▸ **SOURCE DATA**
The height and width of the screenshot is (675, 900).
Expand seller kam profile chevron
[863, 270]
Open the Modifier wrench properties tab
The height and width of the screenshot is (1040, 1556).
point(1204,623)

▸ **TO BE DONE**
Quote each of the rows above word for word, leaving every line unchanged.

▸ **EXERCISE RESPONSE**
The height and width of the screenshot is (675, 900).
Expand seller kam profile chevron
[863, 270]
Open the Modifier wrench properties tab
The height and width of the screenshot is (1040, 1556).
point(1204,623)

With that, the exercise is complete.